Portanto, qualquer doutrina e teologia que não priorizam a morte e a
ressurreição de Cristo não pode ser ensinamento que conduz à salvação.
Wesley
então questiona: “Qual é a salvação que é mediante a fé?”. Em resposta, diz: é
uma salvação presente, não apenas futura. Consequentemente, não é apenas a vida
eterna futura, mas a salvação do pecado e da culpa. O autor também sublinha que
não se trata apenas da culpa de alguns pecados, mas de todos, alegando que
“Cristo suprimiu a ‘maldição da lei, fazendo-se maldição por nós’. ‘Cancelou o
escrito de dívida que era contra nós, levando-o e cravando-o na cruz’. ‘Agora
não há, pois, condenação para os que crêem em Cristo Jesus’” (II, parágrafo 3).

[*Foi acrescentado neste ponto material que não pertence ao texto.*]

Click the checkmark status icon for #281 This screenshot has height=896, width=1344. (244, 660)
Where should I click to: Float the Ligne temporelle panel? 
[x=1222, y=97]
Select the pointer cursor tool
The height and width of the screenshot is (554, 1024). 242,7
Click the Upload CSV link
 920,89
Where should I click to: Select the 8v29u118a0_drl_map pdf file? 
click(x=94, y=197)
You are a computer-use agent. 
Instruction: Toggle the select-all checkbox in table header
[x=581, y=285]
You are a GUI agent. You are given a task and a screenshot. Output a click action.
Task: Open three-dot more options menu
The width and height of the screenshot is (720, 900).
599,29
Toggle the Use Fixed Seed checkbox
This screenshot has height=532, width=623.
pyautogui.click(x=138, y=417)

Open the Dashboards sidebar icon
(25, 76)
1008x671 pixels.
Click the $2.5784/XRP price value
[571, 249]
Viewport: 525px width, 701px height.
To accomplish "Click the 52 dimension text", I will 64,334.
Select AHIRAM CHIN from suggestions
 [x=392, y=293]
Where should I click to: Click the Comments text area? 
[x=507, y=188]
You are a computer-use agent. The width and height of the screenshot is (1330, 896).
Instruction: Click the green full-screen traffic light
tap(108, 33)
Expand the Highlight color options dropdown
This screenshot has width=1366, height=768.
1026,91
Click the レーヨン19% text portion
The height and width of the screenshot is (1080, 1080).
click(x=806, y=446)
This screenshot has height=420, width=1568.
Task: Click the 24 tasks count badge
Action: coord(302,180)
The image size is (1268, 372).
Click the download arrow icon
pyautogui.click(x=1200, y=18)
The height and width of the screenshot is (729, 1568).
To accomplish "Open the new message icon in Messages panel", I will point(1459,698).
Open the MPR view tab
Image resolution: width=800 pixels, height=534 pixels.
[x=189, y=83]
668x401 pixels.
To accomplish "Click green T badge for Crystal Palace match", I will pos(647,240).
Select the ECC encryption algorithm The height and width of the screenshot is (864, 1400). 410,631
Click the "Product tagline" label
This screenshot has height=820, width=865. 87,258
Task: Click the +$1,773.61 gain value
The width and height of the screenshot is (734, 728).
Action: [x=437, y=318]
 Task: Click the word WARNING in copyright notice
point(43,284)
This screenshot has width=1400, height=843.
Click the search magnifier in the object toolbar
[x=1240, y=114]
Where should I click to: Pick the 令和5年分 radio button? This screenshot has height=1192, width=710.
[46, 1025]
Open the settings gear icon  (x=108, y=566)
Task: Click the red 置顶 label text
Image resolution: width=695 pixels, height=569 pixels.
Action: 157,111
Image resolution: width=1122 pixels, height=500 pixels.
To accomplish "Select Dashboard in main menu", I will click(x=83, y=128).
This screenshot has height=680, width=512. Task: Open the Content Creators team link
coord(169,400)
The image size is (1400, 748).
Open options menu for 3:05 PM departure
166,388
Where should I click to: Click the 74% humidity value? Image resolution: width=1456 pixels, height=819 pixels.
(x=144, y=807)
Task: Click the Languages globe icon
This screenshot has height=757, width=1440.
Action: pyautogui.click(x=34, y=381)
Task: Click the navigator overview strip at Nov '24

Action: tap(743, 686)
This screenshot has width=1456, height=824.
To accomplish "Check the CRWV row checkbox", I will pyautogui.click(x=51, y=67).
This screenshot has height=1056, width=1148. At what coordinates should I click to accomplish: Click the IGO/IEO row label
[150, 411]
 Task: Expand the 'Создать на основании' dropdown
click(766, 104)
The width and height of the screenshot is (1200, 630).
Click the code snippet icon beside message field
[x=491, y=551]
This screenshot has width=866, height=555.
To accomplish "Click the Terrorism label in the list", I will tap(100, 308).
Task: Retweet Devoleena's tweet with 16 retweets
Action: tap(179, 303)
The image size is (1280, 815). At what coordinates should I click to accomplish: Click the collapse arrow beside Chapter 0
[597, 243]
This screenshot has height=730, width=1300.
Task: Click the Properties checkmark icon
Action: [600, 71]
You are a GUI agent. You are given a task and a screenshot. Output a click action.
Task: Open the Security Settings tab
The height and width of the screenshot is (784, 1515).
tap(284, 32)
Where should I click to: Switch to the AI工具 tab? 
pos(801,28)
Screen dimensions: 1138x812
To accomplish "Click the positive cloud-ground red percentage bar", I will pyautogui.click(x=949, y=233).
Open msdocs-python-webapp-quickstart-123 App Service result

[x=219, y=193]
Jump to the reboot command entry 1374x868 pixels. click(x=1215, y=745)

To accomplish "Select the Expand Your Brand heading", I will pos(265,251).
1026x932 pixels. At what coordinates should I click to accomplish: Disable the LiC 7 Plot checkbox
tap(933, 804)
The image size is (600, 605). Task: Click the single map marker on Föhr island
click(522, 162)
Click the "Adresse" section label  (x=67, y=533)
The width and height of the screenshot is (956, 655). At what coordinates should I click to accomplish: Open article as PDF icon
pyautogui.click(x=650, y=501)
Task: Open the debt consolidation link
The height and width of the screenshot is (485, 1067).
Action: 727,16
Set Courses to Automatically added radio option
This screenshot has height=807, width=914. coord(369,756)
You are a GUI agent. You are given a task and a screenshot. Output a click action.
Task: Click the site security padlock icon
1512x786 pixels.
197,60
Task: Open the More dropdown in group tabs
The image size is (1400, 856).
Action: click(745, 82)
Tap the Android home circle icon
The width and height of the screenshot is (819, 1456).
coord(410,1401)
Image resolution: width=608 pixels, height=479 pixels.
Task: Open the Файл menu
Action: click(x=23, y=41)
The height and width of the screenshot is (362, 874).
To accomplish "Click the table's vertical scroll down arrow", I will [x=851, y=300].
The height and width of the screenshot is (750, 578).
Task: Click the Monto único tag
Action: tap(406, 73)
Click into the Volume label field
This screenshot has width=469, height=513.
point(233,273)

Ademais, é uma salvação do temor, pois os crentes passam a ter paz com Deus e
com o Senhor Jesus Cristo; salvação do poder do pecado e da culpa inerente ao
pecado; do próprio pecado e da vontade de pecar. Por isso, o autor diz: “Esta
é, pois, a salvação pela fé, mesmo no mundo presente: a salvação do pecado e
das consequências do pecado (...) implica na libertação da culpa e do castigo,
pela propiciação de Cristo (...), e do domínio do pecado, mediante o mesmo
Senhor, formado em seu coração. Assim, aquele que é justificado é, na verdade, nascido de novo” (II,
parágrafo 7).
Nos
parágrafos seguintes, Wesley tenta mostrar que a salvação pela fé não é uma
pregação contra a santidade e as boas obras. É aqui que Wesley mostra a
peculiaridade de seu pensamento diante do protestantismo histórico, tanto na
vertente calvinista quanto luterana, uma vez que afirma a necessidade da
santificação como parte do caminho da salvação. Há duas questões levantadas por
Wesley, a saber: se falar da santidade e da fé não incitaria os homens ao
orgulho e se falar aos homens dessa fé não incitaria os homens ao pecado. Em
resposta à primeira questão, Wesley diz que isso pode acontecer acidentalmente,
porém os crentes verdadeiros devem ter em mente as palavras dos apóstolos sobre
o orgulho. Sobre a segunda questão, o autor diz que muitos tentarão utilizar a
graça para continuar no seu pecado, contudo, o seu sangue será sobre a sua
cabeça, uma vez que a bondade de Deus deve leva-los ao arrependimento. Uma
objeção que poderia se levantar contra esse tipo de pensamento, segundo Wesley,
seria: se o homem não pode ser salvo depois de tudo quanto fizer ou possa
fazer, isso o levará ao desespero. Wesley responde que certamente o levará à
desesperança de ser salvo por suas próprias obras, uma vez que aquele que tenta
estabelecer sua própria justiça não pode receber a justiça que vem de Deus.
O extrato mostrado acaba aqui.